Starting with a velocity of 0.5m/s, and the robot had no trouble avoiding the obstacles (except for a special case described later). This speed prevented any collisions even when the car came at the wall at an angle. So I pushed the speed from 3m/s to 5m/s as seen in the video below. For most of the near collisions, when going at 3m/s, the car barely touches the wall and only collides with the wall a few times. When we get to 5m/s, the car collides with the wall most of the times. These runs were all done with a distance of 0.35m given as the limit for the ToF sensor.

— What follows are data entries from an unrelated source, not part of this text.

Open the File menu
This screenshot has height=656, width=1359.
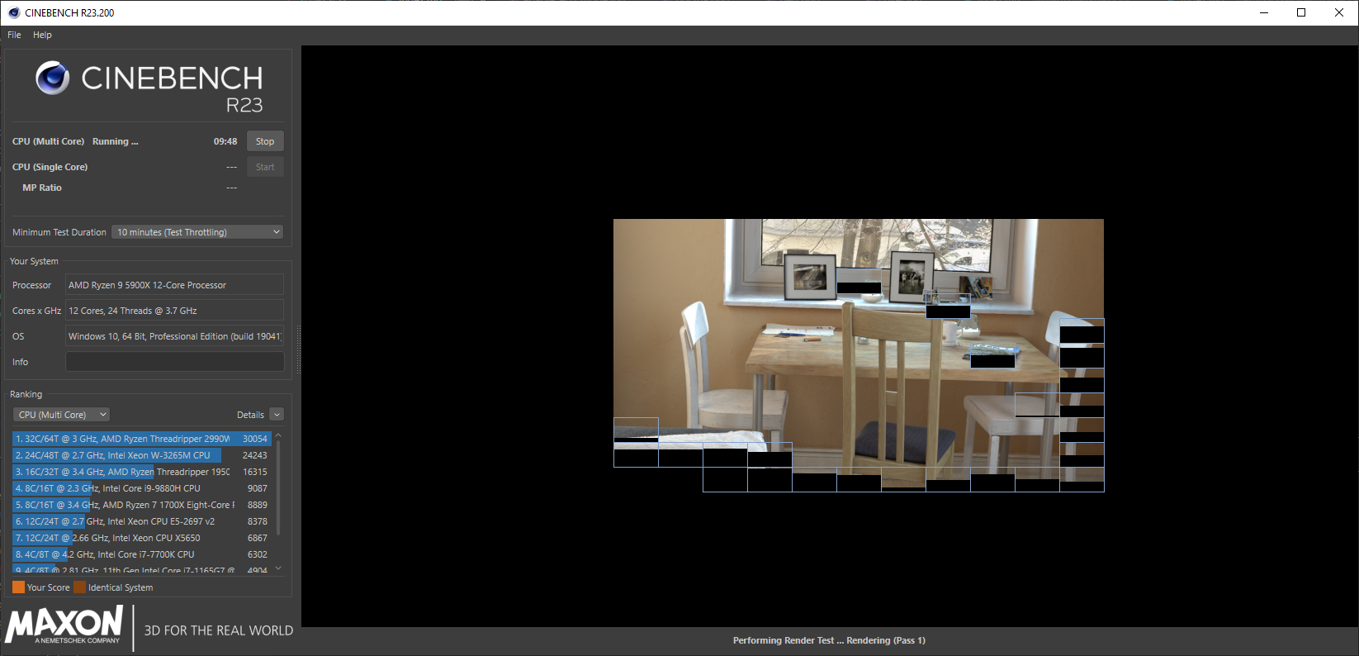click(x=14, y=35)
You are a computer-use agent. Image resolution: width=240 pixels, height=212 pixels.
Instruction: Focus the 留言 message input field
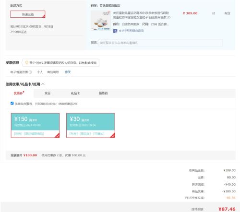pos(160,43)
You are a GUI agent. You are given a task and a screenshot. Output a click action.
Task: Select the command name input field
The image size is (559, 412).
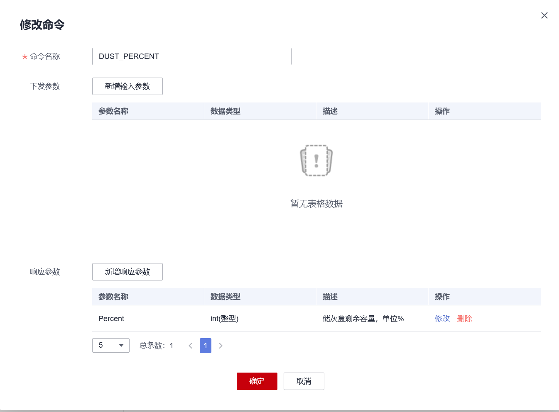tap(191, 56)
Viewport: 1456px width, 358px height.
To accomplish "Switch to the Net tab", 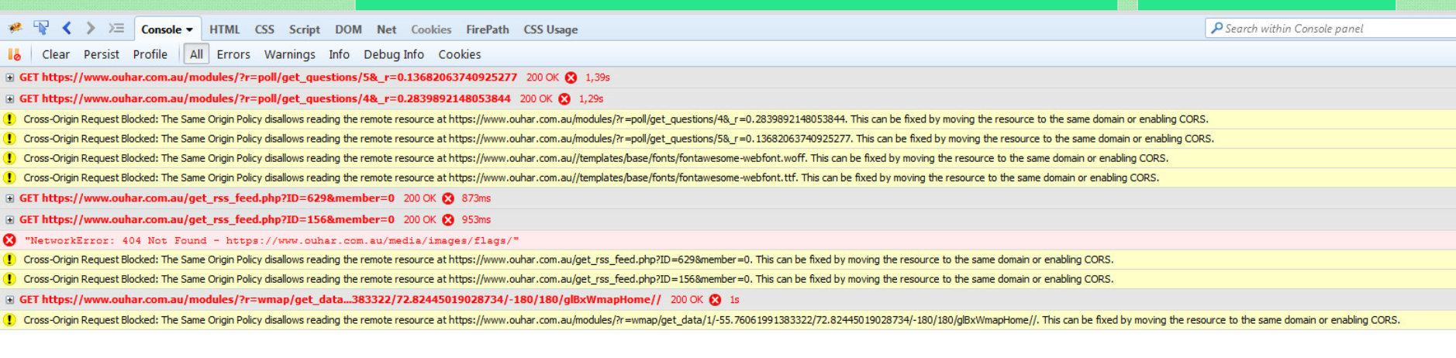I will (x=386, y=29).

How close can the virtual robot get to an obstacle without colliding?

Fixing the linear velocity to 1m/s, I varied the distance the ToF sensor has to detect for it to turn. Since I started with 0.35m, i decremented it by 10cm. With a distance of 0.35m, the car does not collide with obstacles 90% of the time while it collides with obstacles 50% of the time when the distance is set to 0.25m. When I set it to 0.15m, it hits obstacles most of the time. However, these collisions were determined visually which may be inaccurate. Also, the linear velocity plays a big role as to how close the car can get.

Does your obstacle avoidance code always work? If not, what can you do to minimize crashes or (may be) prevent them completely?

No it does not. There are two major cases in which the obstacle avoidance does not work. One is when the car comes at an angle, and the corner of the car collides with the wall.

The other major case is similar, but the corner of the car collides with the obstacle instead of the wall.

To solve these problems, we could have two ToF sensors attached to the car at the front, one that’s on the far left and one that’s on the far right to account for the front corners of the car.